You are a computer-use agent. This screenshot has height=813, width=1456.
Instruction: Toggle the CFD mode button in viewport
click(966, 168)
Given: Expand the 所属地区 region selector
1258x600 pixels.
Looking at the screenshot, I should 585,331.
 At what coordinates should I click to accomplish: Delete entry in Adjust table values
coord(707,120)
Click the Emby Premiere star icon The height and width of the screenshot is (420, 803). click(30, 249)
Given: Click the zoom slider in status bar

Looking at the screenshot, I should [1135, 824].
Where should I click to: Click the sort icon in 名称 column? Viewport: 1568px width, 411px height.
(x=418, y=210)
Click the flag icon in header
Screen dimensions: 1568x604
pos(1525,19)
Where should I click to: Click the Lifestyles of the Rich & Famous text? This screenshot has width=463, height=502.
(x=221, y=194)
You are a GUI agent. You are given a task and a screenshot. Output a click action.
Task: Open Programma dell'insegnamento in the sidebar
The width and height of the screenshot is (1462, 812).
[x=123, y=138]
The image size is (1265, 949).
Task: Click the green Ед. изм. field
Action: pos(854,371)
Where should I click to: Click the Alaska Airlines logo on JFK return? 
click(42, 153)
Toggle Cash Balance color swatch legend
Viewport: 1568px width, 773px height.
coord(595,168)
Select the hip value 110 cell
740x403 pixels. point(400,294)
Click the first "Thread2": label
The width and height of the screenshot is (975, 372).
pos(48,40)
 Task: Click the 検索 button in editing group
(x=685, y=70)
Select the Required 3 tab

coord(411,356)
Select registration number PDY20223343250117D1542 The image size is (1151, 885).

● What you are asked to do: Answer only with how many lines in the records include "agent".

● Response to this exercise: 2